It wasn’t that surprising. The neighboring country was in disarray due to the disappearance of their crown prince, who was widely believed to have eloped with his manservant, and there were rumors of a war brewing, but that didn’t change the fact that, for the first time in nearly a century, all of the most powerful blood magicians were gathering, and they were gathering, for whatever reason, in an inn on Takanashi’s lands, in the woods a little over a mile from his manor.
Blood magicians were a dangerous sort; wherever they gathered, trouble was soon to follow, and after they left, they would leave behind a nasty vampire infestation. While they were in town, too, people and livestock would be stolen for their unholy sacrifices, and only sometimes returned, though never unharmed. In years past, keeping them under close watch had been one of King Yaotome’s top priorities, but he was now far more focused on their neighboring country’s misfortune–a huge mistake, in Otoharu’s eyes, since clearly, they were about to make some sort of move.
However, Yaotome had finally written that he and his son were coming down to investigate, and so Otoharu hoped that they would arrive in time to stop whatever plan the blood magicians came up with.
Still, though, he had a young daughter to take care of, and so, about a week after the arrival of the blood magicians, he did a sweep of the forest immediately behind his house, where he stumbled upon what appeared, at first glance, to be the corpse of a young man.
He was lying in a pool of his own blood, deep cuts lining his limbs.
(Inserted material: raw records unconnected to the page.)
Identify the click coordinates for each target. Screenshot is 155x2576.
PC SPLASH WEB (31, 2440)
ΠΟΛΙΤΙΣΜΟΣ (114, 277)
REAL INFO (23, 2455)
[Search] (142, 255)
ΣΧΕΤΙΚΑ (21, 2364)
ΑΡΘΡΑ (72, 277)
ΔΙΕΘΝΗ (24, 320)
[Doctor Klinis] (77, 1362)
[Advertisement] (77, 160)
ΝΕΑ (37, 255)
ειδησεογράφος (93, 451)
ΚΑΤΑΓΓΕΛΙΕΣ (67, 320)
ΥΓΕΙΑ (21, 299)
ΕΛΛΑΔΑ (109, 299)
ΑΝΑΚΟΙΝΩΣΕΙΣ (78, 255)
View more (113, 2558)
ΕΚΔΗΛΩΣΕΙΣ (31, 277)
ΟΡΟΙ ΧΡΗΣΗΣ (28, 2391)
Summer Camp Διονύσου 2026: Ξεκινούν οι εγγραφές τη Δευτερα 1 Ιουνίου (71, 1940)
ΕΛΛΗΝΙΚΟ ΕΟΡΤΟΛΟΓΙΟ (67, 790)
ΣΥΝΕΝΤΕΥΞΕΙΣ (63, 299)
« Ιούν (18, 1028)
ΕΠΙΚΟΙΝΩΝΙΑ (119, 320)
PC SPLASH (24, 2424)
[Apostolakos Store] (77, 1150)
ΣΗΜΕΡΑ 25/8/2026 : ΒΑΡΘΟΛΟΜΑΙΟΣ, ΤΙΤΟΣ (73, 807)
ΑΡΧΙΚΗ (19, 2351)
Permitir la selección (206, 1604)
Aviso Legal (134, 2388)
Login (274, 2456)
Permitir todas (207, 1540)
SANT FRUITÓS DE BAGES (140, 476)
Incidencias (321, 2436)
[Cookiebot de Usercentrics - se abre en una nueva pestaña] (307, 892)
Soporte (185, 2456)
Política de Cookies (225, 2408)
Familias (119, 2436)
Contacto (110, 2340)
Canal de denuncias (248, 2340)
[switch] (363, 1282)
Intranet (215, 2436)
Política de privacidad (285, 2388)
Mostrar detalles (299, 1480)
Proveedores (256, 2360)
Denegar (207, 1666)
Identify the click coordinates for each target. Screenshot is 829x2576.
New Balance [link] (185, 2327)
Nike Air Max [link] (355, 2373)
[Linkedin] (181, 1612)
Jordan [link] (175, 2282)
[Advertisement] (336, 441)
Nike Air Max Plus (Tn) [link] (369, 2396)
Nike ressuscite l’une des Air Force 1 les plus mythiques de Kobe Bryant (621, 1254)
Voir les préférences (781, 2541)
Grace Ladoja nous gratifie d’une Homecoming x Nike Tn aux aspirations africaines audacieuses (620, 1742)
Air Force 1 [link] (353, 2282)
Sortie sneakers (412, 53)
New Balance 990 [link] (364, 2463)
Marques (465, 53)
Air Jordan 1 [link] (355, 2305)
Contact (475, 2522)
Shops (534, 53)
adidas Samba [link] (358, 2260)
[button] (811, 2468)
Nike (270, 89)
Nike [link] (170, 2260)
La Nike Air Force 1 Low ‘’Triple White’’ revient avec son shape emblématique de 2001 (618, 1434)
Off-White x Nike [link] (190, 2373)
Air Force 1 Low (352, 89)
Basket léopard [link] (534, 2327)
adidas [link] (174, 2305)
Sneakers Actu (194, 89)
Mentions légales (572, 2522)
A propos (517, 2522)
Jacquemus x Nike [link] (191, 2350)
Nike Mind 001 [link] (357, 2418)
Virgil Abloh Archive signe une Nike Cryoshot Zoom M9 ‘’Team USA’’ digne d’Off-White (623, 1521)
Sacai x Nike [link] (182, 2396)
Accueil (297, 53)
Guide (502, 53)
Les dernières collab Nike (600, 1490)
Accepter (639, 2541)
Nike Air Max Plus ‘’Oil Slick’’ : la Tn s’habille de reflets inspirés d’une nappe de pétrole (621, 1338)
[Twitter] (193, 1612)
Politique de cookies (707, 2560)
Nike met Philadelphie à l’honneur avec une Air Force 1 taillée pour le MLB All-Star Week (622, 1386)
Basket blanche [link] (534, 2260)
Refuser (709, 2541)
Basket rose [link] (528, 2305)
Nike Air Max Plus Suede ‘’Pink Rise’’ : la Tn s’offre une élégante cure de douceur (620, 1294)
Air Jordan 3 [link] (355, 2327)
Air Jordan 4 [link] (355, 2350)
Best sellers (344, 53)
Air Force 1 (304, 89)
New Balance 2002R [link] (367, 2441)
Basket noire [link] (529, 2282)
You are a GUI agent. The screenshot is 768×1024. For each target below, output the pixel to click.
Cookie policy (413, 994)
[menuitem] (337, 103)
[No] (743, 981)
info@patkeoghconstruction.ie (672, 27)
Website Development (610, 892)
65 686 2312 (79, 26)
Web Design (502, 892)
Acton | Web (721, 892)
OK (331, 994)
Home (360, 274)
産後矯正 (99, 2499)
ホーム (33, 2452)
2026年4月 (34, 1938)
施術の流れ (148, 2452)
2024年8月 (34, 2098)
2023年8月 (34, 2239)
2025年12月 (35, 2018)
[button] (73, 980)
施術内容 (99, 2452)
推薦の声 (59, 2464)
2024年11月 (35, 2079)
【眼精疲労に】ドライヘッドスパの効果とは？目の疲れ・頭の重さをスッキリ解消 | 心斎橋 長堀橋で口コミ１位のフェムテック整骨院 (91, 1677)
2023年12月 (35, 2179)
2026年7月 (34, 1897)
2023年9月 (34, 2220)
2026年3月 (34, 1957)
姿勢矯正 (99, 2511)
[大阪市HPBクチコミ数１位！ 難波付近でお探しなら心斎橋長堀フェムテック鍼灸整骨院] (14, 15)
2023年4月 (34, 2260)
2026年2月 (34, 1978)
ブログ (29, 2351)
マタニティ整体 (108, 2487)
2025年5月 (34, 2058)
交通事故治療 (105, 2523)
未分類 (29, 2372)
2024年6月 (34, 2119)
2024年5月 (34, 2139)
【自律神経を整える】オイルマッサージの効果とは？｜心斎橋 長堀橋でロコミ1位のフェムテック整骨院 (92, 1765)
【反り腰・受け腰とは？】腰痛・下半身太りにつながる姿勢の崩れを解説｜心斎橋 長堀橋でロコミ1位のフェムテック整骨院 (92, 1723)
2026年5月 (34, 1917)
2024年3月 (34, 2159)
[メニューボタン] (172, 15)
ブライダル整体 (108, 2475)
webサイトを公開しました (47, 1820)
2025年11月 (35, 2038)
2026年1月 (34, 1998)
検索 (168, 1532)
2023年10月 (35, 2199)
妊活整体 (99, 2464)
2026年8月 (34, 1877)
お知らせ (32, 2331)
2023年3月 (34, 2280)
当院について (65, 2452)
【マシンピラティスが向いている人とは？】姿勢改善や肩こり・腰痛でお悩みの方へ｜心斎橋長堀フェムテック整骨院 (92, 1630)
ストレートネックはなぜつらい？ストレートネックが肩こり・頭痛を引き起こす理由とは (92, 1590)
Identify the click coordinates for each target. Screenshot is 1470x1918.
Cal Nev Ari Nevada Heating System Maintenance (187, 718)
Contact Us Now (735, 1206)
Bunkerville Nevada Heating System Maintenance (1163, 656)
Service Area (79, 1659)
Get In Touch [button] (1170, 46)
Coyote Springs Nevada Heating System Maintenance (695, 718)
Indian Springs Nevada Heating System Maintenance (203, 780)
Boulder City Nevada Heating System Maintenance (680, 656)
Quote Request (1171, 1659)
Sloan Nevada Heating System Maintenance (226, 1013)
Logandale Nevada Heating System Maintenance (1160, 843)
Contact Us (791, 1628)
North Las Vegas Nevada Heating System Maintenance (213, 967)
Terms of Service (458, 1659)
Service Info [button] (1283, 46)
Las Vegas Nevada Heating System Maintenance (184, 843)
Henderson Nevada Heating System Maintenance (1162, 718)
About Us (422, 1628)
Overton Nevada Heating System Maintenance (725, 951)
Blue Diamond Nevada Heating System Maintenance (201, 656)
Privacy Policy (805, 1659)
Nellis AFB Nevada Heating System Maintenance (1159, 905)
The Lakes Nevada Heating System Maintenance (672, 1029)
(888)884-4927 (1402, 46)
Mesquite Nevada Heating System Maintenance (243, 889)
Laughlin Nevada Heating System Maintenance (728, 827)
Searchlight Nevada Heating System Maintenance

His dark blue hair was overgrown and matted, and his clothes looked like he had been wearing them for several bloody weeks, hanging loose and dirtied against his nearly-skeletal frame. His skin was translucent from lack of blood, and his veins stood stark against his skin–but he was breathing.
An escaped victim of the blood magicians, most probably–Otoharu had to move fast, if he wanted to save the boy’s life. He knelt in the bloody leaves next to him and quickly started using whatever he could to bandage the cuts. As he did so, the boy stirred.
“I need to…break the curse…” he mumbled. “I need…”
Some of the blood leaking from the boy’s arm vanished into gold light.
Otoharu froze. This young man–he was a blood magician?! But his wounds…and it had clearly been his own blood that he had used for his magic…
Not all of his wounds were self-inflicted, though: that Otoharu could clearly see. The blood magician was young, and seemed to be harmless, and at the very least, he might have information that Otoharu could pass along to the king in order to take care of the other blood magicians.
“Shh, don’t do that,” Otoharu said. “You’re only hurting yourself. What’s your name?”
The young blood magician blinked up at him. “Ogami…Banri…” he said. “The curse…I need to break the curse, I need to…”
“Banri,” said Otoharu. “You need to stop hurting yourself. You can’t break any curse if you’re dead, after all.”
Banri looked up at him, his eyes a sad, crystalline blue. “I couldn’t break it…I’m sorry, Yuki…I’m…sorr…”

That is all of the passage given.